Da ultimo, la Corte precisa che, «ove le indagini [sull’idoneità dell’adottante] diano esito positivo, l’adozione risponda all’interesse del minore e vi sia il consenso di tutti i soggetti interessati [… non possono] essere posti ostacoli alla richiesta di adozione se non per il prevalere di pregiudizi legati ad una concezione dei vincoli familiari non più rispondente alla ricchezza e alla complessità delle relazioni umane nell’epoca attuale».
La Corte richiama anche i principi CEDU: esiste un diritto a non vedersi discriminati in virtù del proprio orientamento sessuale nei procedimenti di adozione (Corte EDU, 22 gennaio 2008, ric. n. 43546/02, E.B. c. Francia).
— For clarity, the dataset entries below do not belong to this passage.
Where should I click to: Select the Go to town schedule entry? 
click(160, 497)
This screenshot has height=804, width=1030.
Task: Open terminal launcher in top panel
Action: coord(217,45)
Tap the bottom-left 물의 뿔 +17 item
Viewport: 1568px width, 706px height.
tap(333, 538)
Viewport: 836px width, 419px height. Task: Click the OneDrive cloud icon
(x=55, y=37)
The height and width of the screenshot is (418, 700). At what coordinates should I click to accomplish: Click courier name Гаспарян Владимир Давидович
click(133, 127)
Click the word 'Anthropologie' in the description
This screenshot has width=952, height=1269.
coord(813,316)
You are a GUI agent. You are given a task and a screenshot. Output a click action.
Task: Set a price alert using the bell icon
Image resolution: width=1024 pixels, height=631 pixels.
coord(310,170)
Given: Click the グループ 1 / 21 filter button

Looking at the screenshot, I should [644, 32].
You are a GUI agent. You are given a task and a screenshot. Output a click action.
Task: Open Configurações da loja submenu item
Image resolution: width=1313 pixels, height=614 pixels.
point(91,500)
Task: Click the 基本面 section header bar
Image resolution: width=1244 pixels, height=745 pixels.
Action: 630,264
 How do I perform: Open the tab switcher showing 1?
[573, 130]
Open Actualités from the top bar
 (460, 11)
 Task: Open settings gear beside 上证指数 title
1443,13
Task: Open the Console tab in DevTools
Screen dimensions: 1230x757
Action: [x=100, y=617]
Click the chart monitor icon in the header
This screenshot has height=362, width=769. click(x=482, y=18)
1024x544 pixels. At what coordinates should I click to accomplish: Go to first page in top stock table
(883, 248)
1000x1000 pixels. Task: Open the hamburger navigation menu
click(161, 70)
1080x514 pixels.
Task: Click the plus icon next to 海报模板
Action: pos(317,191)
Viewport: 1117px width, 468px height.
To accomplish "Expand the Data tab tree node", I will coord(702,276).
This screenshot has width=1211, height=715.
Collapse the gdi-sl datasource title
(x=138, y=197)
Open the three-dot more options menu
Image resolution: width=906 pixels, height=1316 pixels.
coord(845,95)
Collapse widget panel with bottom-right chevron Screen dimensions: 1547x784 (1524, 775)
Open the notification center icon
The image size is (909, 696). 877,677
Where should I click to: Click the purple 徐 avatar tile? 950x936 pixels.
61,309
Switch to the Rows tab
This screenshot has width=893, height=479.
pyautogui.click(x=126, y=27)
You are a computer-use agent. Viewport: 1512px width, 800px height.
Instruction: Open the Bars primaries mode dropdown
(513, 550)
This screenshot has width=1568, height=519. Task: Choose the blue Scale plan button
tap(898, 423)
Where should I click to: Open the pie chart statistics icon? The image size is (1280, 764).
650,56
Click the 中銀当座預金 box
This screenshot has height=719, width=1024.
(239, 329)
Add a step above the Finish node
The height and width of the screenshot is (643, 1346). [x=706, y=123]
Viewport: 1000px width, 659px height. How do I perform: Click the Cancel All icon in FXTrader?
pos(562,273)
Rappresenta inoltre una discriminazione vietata dall’art. 8 CEDU, in combinato disposto con l’art. 14, il fatto di riconoscere la possibilità di adozione coparentale in seno alle coppie di conviventi di sesso diverso e non – coeteris paribus – alle coppie dello stesso sesso (Corte EDU., 19 febbraio 2013, ric. n. 19010/07, X e altri c. Austria). Inoltre, i Giudici richiamano i presupposti per la positiva applicabilità dell’art. 44, lett. d): il consenso del genitore biologico, la realizzazione del preminente interesse del minore, l’effettiva idoneità e capacità dell’adottante di istruire ed educare il minore; la presenza di elementi positivi relativamente alla famiglia dell’adottante, alla sua situazione personale, economica e di salute; la possibilità dell’idonea convivenza tra l’adottante e il minore, il tutto in relazione alla personalità di quest’ultimo. Tali presupposti, ricorda opportunamente la Corte, «hanno all’evidenza un carattere preponderante e ben più pregnante rispetto alle semplici pre-condizioni di cui all’art. 44».